Exercise brief -> Copy out the lines again word for word, from the line containing "Register for Etoc Alerts (498, 717)" through the last line of the source data.

(Source data)
◇ ◇ ◇ ◇

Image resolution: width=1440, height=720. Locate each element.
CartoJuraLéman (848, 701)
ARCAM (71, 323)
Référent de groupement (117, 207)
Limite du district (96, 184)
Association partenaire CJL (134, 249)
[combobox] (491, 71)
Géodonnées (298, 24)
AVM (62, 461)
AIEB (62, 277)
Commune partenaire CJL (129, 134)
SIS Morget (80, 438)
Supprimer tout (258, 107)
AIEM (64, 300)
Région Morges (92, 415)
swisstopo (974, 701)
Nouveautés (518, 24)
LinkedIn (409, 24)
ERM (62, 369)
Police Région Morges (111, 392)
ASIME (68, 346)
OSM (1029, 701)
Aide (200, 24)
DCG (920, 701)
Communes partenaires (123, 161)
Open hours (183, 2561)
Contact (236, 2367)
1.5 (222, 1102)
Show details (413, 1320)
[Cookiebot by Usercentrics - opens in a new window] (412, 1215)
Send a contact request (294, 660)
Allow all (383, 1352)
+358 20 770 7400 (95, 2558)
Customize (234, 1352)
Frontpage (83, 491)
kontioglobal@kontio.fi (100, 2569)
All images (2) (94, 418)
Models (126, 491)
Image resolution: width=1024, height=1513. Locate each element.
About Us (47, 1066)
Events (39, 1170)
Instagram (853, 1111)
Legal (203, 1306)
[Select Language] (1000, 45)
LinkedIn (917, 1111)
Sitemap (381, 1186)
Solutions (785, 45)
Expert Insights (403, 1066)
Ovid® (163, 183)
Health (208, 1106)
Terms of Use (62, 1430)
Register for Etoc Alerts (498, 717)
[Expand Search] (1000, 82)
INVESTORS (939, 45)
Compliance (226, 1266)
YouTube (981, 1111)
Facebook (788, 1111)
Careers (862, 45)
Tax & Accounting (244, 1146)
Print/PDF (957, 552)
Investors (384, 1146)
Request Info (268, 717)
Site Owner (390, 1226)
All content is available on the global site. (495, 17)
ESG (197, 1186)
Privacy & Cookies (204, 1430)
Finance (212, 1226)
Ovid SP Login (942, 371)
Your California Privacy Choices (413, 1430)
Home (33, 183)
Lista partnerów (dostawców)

◇ ◇ ◇ ◇

Written response ->
Register for Etoc Alerts (498, 717)
[Expand Search] (1000, 82)
INVESTORS (939, 45)
Compliance (226, 1266)
YouTube (981, 1111)
Facebook (788, 1111)
Careers (862, 45)
Tax & Accounting (244, 1146)
Print/PDF (957, 552)
Investors (384, 1146)
Request Info (268, 717)
Site Owner (390, 1226)
All content is available on the global site. (495, 17)
ESG (197, 1186)
Privacy & Cookies (204, 1430)
Finance (212, 1226)
Ovid SP Login (942, 371)
Your California Privacy Choices (413, 1430)
Home (33, 183)
Lista partnerów (dostawców)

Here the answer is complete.